Stored data:
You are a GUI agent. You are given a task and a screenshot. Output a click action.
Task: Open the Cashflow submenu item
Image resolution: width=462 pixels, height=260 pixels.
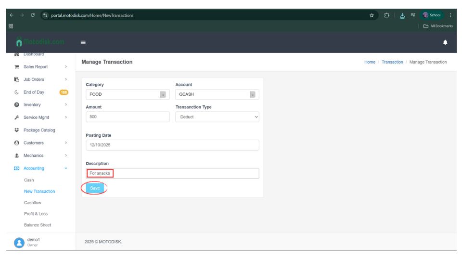[33, 203]
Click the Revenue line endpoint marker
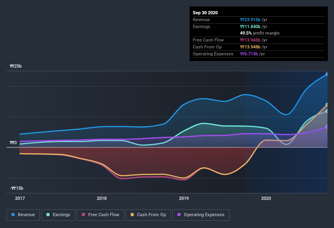This screenshot has height=228, width=334. tap(327, 75)
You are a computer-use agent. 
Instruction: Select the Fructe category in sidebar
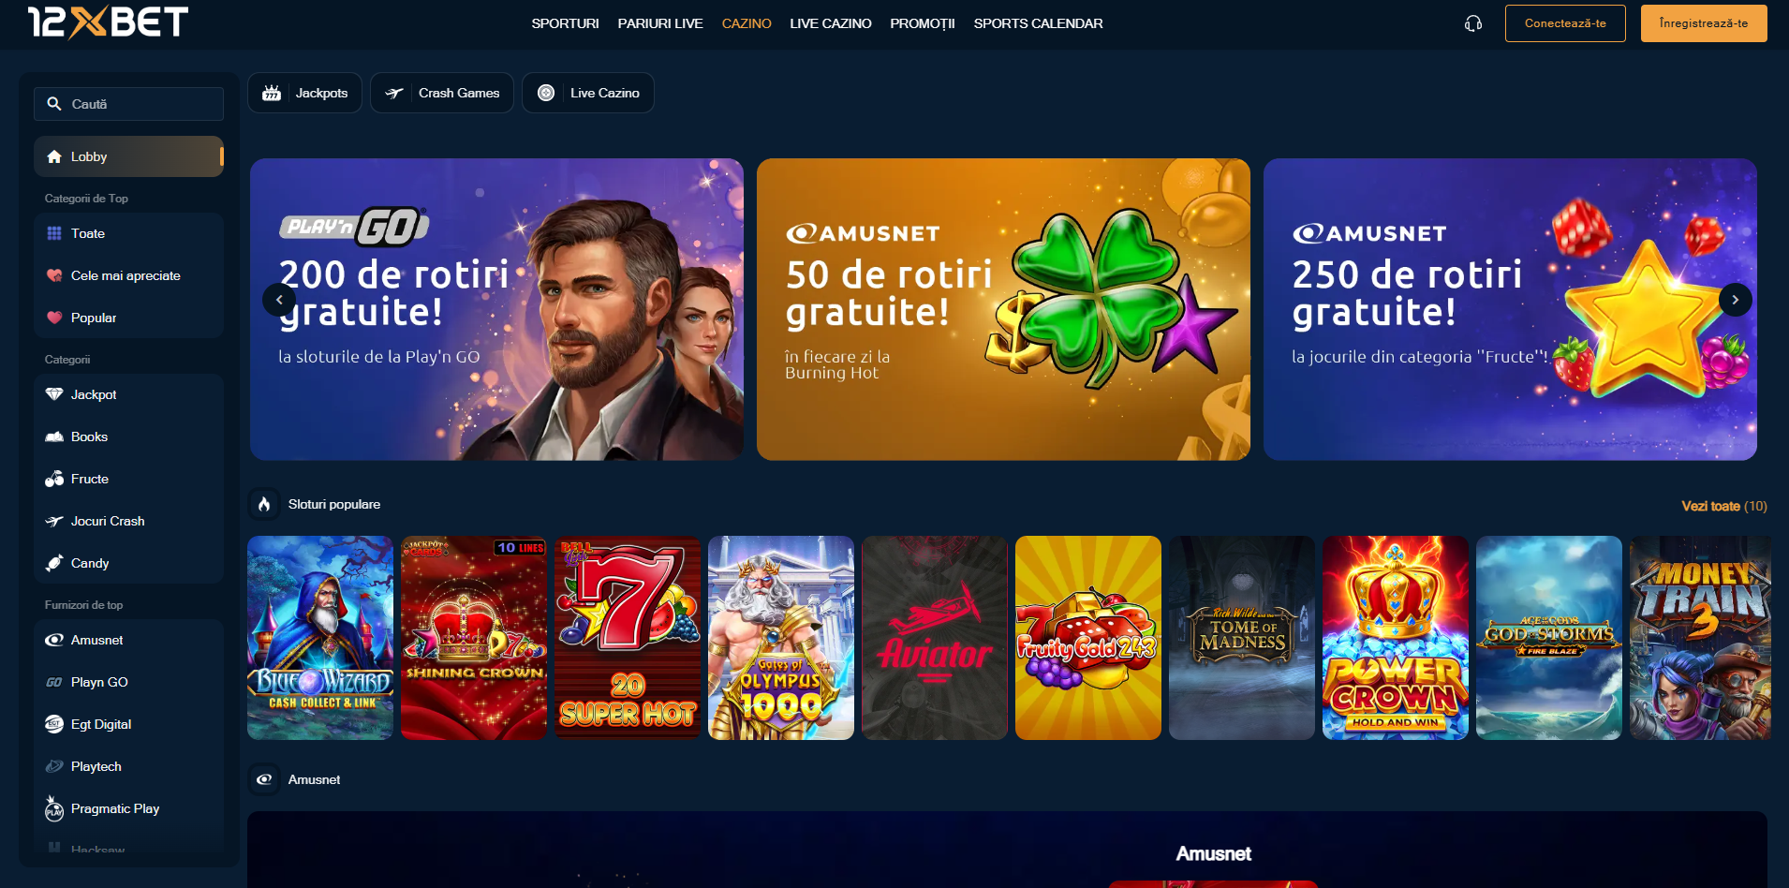pos(128,479)
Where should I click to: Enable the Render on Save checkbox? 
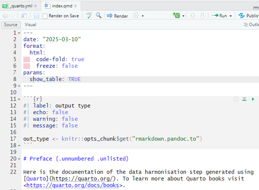coord(45,16)
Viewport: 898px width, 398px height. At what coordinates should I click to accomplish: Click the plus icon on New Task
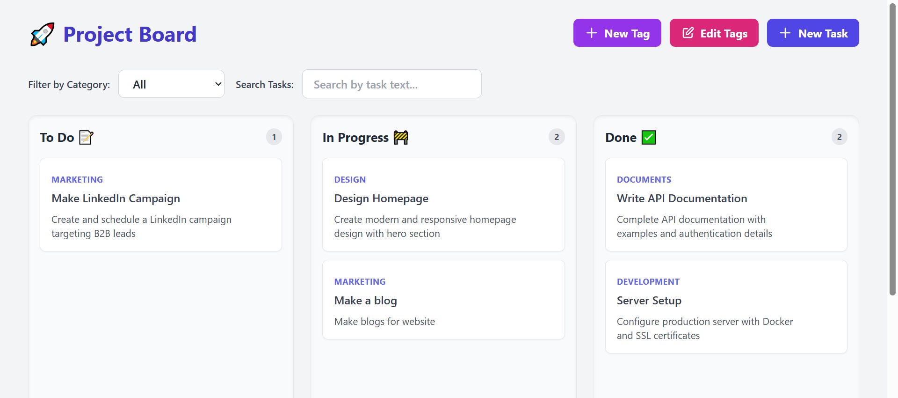(x=785, y=33)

:: Instructions for the task ::
Lay out every line of the records above as a Markdown table with the columns Row and Line, numbering the rows and skipping any blank lines. Leave the pictures out of the table.

:: Solution ::
| Row | Line |
|---|---|
| 1 | You are a GUI agent. You are given a task and a screenshot. Output a click action. |
| 2 | Task: Open the Cashflow submenu item |
| 3 | Image resolution: width=462 pixels, height=260 pixels. |
| 4 | [33, 203] |
| 5 | Click the Revenue line endpoint marker |
| 6 | This screenshot has height=228, width=334. tap(327, 75) |
| 7 | You are a computer-use agent.  |
| 8 | Instruction: Select the Fructe category in sidebar |
| 9 | pos(128,479) |
| 10 | Where should I click to: Enable the Render on Save checkbox?  |
| 11 | coord(45,16) |
| 12 | Viewport: 898px width, 398px height. At what coordinates should I click to accomplish: Click the plus icon on New Task |
| 13 | (x=785, y=33) |